▶ [What to work on]
Please copy, exactly as they appear below, the lines from the one containing "Click the arrows logo at top left" through the one containing "Given: Select the Graphics score row".

[Records from a data source]
+--
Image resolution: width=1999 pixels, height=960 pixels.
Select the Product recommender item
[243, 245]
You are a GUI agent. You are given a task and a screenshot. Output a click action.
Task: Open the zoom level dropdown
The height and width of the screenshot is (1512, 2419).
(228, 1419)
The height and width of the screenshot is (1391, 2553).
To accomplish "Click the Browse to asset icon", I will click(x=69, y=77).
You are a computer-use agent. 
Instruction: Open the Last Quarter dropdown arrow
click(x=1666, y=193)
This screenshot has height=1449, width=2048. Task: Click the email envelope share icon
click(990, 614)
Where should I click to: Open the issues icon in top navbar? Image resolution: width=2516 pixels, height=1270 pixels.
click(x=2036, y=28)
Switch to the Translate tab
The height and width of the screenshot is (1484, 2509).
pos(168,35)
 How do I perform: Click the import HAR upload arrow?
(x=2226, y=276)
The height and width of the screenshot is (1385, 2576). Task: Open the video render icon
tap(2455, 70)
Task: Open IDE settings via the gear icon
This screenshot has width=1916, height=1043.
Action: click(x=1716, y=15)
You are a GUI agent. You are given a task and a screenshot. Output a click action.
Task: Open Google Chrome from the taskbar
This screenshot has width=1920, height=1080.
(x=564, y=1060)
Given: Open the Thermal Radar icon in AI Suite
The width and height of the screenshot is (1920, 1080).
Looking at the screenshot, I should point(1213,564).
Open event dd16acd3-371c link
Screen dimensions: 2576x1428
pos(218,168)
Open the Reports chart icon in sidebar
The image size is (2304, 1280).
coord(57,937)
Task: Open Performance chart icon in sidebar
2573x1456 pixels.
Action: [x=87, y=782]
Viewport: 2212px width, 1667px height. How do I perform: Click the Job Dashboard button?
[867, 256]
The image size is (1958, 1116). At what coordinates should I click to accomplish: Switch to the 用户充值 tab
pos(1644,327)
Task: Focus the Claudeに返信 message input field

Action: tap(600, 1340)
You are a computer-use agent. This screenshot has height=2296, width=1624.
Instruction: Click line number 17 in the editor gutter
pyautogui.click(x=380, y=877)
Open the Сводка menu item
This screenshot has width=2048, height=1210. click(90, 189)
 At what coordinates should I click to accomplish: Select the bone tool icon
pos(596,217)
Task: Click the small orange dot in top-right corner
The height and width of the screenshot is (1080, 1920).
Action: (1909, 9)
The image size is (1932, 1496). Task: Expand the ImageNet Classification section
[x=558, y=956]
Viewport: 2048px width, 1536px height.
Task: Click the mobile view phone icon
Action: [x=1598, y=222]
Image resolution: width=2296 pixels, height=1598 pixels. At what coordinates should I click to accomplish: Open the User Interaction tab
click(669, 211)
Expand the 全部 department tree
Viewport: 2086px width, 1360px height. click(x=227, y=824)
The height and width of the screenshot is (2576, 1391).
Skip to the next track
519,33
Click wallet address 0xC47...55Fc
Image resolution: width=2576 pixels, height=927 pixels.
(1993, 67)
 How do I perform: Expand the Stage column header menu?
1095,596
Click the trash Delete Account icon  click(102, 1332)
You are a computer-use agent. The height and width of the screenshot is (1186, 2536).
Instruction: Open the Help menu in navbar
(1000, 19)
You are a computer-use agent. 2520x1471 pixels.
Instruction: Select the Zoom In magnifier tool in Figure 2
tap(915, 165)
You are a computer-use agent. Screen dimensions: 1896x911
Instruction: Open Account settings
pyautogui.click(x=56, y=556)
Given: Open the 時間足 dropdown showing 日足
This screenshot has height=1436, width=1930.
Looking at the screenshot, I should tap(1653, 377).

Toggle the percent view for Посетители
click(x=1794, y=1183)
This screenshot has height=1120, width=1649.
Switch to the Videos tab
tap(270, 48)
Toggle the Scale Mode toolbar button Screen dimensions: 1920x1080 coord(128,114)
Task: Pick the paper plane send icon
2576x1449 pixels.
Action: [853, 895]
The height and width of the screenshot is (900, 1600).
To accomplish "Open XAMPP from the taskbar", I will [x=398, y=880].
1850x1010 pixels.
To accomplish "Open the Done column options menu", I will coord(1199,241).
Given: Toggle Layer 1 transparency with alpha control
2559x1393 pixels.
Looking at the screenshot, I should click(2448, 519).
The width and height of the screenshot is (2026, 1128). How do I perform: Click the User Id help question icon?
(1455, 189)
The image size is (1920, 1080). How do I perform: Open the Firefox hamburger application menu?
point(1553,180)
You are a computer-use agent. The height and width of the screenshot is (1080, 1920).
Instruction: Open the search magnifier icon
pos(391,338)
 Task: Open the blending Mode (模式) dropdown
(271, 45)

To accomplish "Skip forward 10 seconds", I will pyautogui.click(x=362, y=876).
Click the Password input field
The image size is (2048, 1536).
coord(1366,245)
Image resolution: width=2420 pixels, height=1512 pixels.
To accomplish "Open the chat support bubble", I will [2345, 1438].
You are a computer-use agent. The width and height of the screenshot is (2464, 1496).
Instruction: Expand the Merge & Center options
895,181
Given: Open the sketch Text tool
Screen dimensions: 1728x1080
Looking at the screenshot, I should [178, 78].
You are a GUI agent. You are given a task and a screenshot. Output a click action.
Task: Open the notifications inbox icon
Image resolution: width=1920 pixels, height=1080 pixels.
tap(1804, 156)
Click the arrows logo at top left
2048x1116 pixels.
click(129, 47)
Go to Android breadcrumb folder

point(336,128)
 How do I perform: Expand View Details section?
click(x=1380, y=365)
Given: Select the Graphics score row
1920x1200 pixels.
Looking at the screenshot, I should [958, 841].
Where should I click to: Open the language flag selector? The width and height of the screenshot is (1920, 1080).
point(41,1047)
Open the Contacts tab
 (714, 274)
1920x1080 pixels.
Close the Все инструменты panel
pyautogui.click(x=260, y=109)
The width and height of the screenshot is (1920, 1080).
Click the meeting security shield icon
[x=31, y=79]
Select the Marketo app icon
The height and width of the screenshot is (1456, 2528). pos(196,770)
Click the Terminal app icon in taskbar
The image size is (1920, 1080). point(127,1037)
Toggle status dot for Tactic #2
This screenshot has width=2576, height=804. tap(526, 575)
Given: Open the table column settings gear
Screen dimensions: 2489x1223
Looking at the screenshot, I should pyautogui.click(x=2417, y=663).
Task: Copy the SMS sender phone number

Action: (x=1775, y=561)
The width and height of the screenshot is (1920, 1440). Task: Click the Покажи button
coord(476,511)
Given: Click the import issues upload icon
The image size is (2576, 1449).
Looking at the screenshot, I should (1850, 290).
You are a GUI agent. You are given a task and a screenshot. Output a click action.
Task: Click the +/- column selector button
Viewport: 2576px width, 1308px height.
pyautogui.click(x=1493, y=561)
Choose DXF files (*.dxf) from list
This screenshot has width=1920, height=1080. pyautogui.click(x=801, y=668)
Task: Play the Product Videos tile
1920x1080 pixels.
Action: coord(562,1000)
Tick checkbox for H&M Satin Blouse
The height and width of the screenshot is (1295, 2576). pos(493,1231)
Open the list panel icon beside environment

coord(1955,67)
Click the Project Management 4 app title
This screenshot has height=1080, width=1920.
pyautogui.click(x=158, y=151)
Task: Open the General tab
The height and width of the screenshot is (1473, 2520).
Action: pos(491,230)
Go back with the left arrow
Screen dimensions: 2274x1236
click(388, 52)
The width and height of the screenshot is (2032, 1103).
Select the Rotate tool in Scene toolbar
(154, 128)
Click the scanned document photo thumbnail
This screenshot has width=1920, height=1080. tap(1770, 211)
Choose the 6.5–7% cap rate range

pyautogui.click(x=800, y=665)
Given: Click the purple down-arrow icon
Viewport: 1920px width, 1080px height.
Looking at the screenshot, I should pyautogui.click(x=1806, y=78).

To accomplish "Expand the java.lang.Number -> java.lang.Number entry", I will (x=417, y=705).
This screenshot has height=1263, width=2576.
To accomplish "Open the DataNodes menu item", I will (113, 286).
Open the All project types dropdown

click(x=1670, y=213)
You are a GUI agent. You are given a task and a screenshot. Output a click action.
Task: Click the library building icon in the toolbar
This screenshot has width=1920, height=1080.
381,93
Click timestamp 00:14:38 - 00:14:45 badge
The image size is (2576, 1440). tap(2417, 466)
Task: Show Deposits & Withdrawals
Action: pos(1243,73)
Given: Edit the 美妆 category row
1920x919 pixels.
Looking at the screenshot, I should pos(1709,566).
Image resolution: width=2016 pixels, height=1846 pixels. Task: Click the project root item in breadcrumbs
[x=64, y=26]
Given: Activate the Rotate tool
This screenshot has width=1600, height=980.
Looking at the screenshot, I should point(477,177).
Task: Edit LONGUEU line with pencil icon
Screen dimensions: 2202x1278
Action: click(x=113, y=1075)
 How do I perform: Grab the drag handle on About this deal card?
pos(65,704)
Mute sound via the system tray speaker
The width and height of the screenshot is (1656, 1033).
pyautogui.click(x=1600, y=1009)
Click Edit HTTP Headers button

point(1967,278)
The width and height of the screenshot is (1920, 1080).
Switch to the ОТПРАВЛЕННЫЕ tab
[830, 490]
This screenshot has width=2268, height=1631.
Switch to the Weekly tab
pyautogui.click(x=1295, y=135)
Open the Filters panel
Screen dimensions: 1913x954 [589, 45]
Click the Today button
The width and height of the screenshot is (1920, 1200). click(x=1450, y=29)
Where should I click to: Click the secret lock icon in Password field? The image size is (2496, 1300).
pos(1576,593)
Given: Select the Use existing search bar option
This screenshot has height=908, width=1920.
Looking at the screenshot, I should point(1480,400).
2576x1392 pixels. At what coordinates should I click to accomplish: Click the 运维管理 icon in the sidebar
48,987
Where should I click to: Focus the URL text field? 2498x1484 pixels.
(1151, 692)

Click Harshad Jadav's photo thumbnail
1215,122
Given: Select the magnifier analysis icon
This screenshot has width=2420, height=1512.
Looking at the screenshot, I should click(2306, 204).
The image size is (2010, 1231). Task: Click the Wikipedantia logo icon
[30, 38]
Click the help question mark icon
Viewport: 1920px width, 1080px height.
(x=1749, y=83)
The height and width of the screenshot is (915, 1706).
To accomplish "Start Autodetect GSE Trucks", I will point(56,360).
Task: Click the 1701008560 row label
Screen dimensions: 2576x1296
+--
▶ [Exercise solution]
Click the arrows logo at top left
2048x1116 pixels.
click(129, 47)
Go to Android breadcrumb folder

point(336,128)
 How do I perform: Expand View Details section?
click(x=1380, y=365)
Given: Select the Graphics score row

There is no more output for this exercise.